With approximately 163 registered radios in the country, about 54 of them are running on the national digital audio broadcasting (DAB), while an estimated 30,000 listeners out of a country’s approximately 5 million people have access to only one radio station.

“That number of radio stations is quite high for a small country like ours,” says Agatha Johnson of the media accreditation agency at the ministry of information.

So what the government planned to do this February, she says, was to revoke all licenses and frequencies issued, and then re-issue to appropriate candidates so as to regulate the radio landscape and narrow the digital gap.

But two ongoing significant intrusions have put that process on pause: the first is the organised confusion over the conduct of the disputed national census, which is a crucial element of the electoral process.

The second stumbling block is the verbal gymnastics among politicians over the pertinence or not, of the biometric voting system during the October 2023 presidential and legislative elections.

Those interruptions mean that the majority of Liberia’s radio stations which have virtually been turned into music and chat boxes, as well as those which have long gone off the air, will continue to stay put.

Observers believe that some degree of lobbying has culminated in the suspension of the re-accreditation and regulation process since the electoral periods enable many radios to reap from campaign ads from politicians.

But Peter Khaler, a veteran Liberian journalist who once managed the West Africa Democracy Radio in Senegal, regrets that the delay in the radio regulatory process will only retard Liberia’s march to modernity triggered by digital innovation.

Wilmot Tamba, an ICT consultant, squarely blames the lateness to embrace digital innovation in Liberia on the lack of interest of lawmakers “most of whom have very little or no interest in the innovation”.

Wilmot also slammed the “lackadaisical attitude and ignorance” of most media proprietors about the merits of the innovation, saying: “they fail to calculate the immense benefits” that digital innovation holds.

“Not only does digital technology minimise financial costs, but it also downsizes expenditure on human capital.
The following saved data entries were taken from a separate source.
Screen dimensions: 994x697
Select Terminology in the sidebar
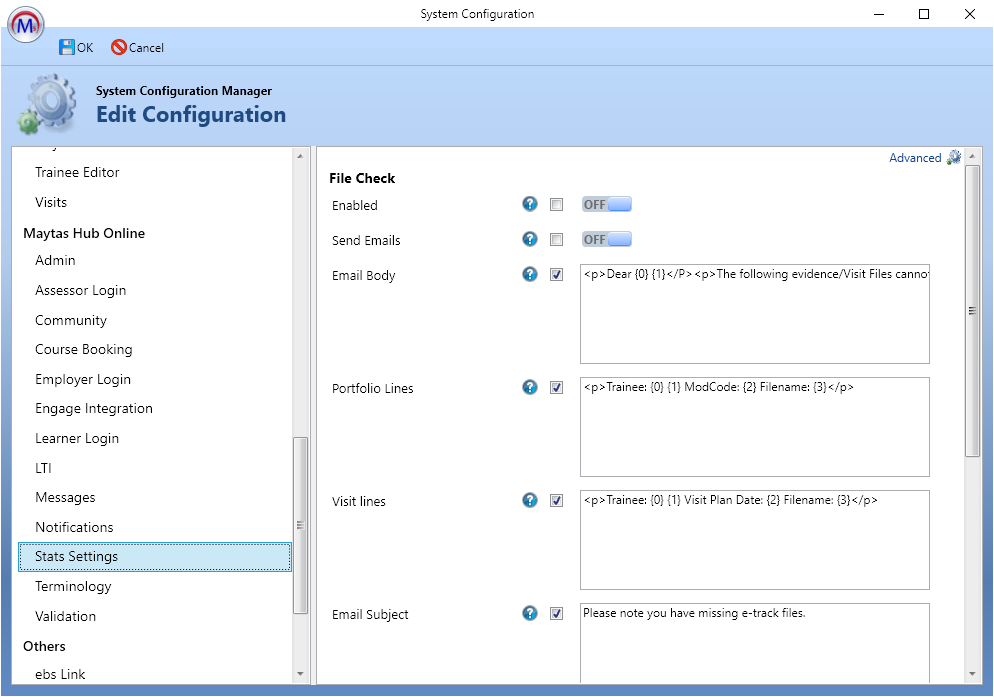pos(73,586)
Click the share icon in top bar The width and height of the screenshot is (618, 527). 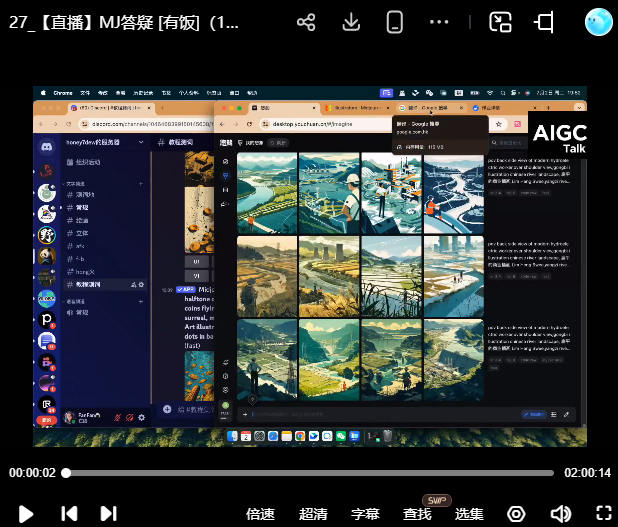pos(306,22)
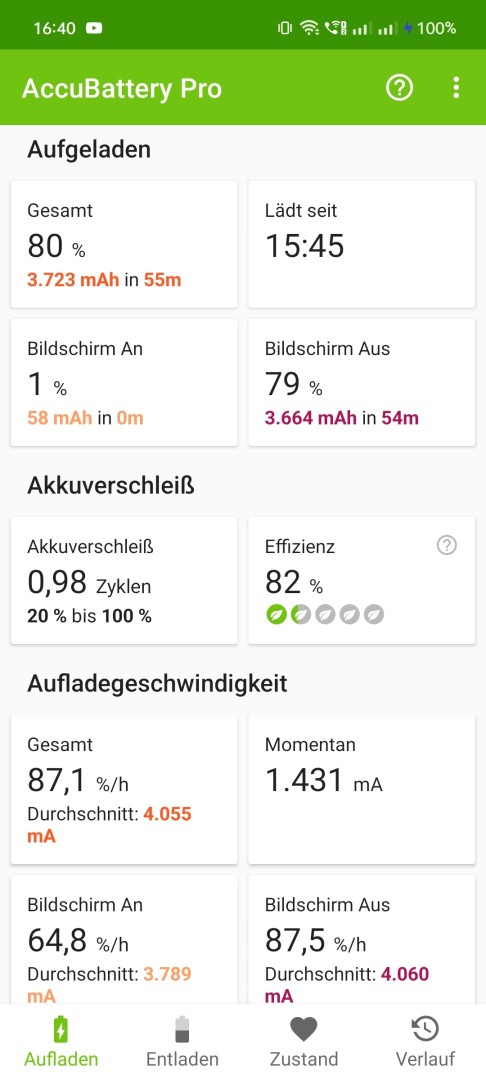Image resolution: width=486 pixels, height=1080 pixels.
Task: Tap the Aufladen battery charging icon
Action: click(x=61, y=1029)
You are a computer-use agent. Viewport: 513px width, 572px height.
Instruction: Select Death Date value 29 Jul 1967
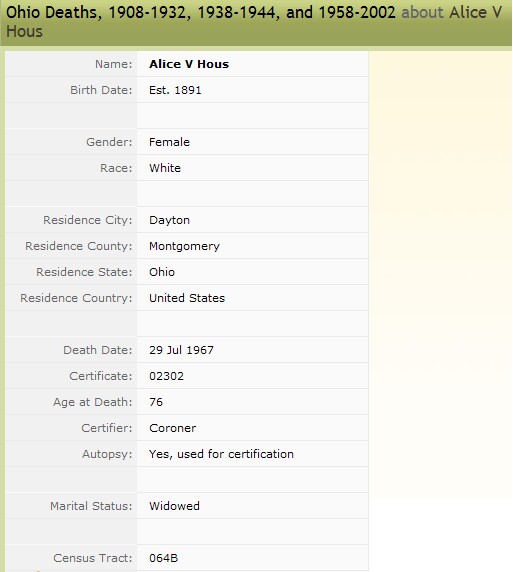pos(181,350)
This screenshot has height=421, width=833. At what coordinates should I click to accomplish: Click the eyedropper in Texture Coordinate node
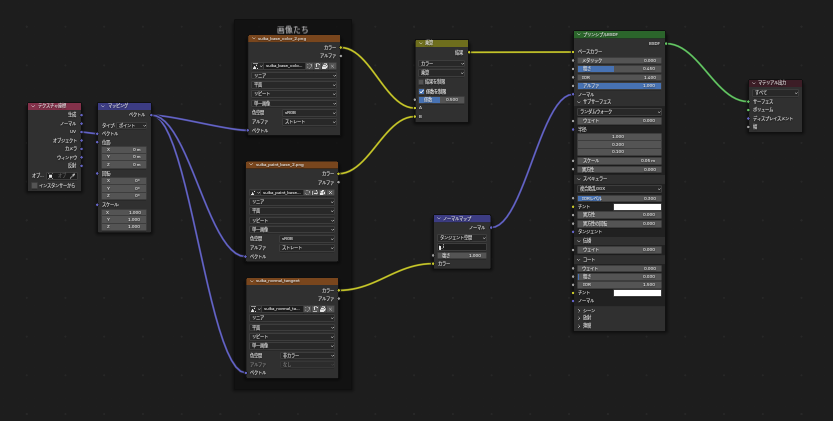click(73, 175)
And beyond that, digital innovation enhances excellent sound quality, adds prestige and increases the social profile of institutions,” says the ICT expert.
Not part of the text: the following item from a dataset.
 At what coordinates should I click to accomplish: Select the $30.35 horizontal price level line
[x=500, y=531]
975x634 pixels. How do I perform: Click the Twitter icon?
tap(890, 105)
A late but innovative newcomer

Indeed, Liberia pioneered newspaper innovation on the continent by starting one of the first newspapers in 1826, but the country is a double latecomer to both radio and digital innovation.

After that innovative and landmark launch, Liberia waited almost 128 years to signal the ‘Eternal Love Winning Africa (ELWA)’ radio in 1954, thanks to the initiative of some American missionaries.

Before then, Liberia’s regional anglophone neighbours, Sierra Leone, Ghana and Nigeria embraced radio innovation in the early 1930s following the Italian, Guglielmo Marconi’s luminary invention of the radio in 1901.

However since 1954, ELWA still remains a dominant innovation in Liberia and on the greater part of the continent broadcasting through western, and central Africa up to Sudan; and was only interrupted only during the 14-year Liberian civil war that killed an estimated 250,000 by the time it ended in 2003.

Besides its religious programs, ELWA basked in the adulation of its heterogenous and international audiences particularly for the world news feature: ‘Window on the world’ that was seen as an eye opener on world issues as early as in the 1960s as it hit the waves on the short and long wave bands.

Furthermore, the innovation also won the admiration of its audiences for its unimpeachable editorial policy and its adherence to the tenets of professional journalism.

For those reasons, ELWA seized the opportunity to position itself as the first training centre for radio journalists in Liberia, producing a long list of celebrities including Joe Mulbah.

Joe as he was affectionately called, eventually became a radio instructor at the Mass Communication school at the University of Liberia, and was the first post-war minister of information in 1997 shortly before his death.